Entre as principais medidas estavam:
- Comercialização dos bancos locais para torná-los mais eficientes e voltados ao crédito produtivo;
- Criação dos primeiros mercados de crédito e instrumentos financeiros regionais;
- Gestão autônoma de fundos municipais, reduzindo a dependência de Pequim;
- Atração de investimento estrangeiro e cooperação internacional, com destaque para Hong Kong e Taiwan;
- Uso estratégico da dívida externa para financiar infraestrutura;
- Ampliação do crédito rural por meio de cooperativas e bancos agrícolas;
- Fortalecimento da regulação financeira, com mecanismos de controle e transparência.

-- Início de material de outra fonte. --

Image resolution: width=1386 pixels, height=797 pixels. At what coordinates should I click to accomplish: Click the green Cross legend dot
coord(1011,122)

Essas reformas transformaram Xiamen em um laboratório da política de reforma e abertura, estabelecendo as bases do conceito de “finanças com características chinesas” — um modelo em que o Estado mantém o controle estratégico, mas permite espaço para inovação e eficiência de mercado.
Ao transformar uma cidade periférica em um polo de experimentação financeira e urbana, Xi consolidou o método que guiaria toda a sua trajetória: planejar para décadas, executar com precisão diária — um princípio que hoje orienta os planos nacionais de desenvolvimento da China.

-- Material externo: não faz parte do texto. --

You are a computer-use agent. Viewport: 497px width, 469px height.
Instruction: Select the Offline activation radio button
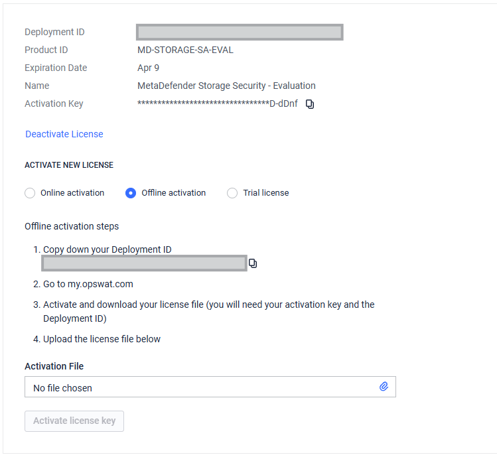point(131,193)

O tempo como política de Estado
A transformação de Xiamen, de vila costeira a polo global, sintetiza a visão de Xi: planejar além do ciclo político. Essa filosofia, moldada em experiências locais, hoje orienta o planejamento nacional. A China se guia por planos quinquenais, instrumentos que, segundo Xi, representam “uma experiência essencial de governança do Partido e uma vantagem do socialismo com características chinesas”.
Os planos são o metrônomo da modernização: cada um marca um compasso no avanço do país. Os primeiros ergueram a base industrial; outros erradicaram a pobreza e criaram uma sociedade moderadamente próspera. O atual 14º Plano (2021–2025) já colocou a China no top 10 do Índice Global de Inovação e consolidou o maior sistema de energia renovável do mundo.
O novo ciclo: do aço à inteligência artificial
Nesta semana, o 20º Comitê Central do PCCh realiza sua quarta sessão plenária, em Pequim, para discutir as propostas do 15º Plano Quinquenal (2026–2030) — o novo capítulo da modernização chinesa.
A agenda de Xi para o próximo ciclo se concentra nas “novas forças produtivas” — ciência, tecnologia e inteligência artificial. Durante um simpósio em abril deste ano, em Xangai, ele declarou:
“É preciso dar prioridade estratégica à formação de novas forças produtivas, adaptadas às condições locais.”
O objetivo, explicou, é garantir que inovação e desenvolvimento tecnológico avancem de forma sustentável e regionalmente equilibrada, em sintonia com as metas de neutralidade de carbono e prosperidade comum.
A paciência histórica como método
Para Xi, “erros de planejamento são o maior desperdício” e mudar de rumo constantemente é o maior tabu. Seu método combina liderança centralizada, consulta popular e execução disciplinada. Durante a formulação do 15º plano, o governo abriu uma plataforma online que recebeu mais de 3 milhões de sugestões de cidadãos.
Xi costuma dizer que o êxito chinês depende de paciência histórica e continuidade política. “Planejar bem e executar com rigor é o que garante o avanço decisivo da modernização socialista”, afirmou em Xangai.
Assim, ao desenhar seu futuro, a China não apresenta apenas um plano, mas uma alternativa à governança de curto prazo que domina o mundo — uma forma de transformar o tempo em política e o planejamento em poder.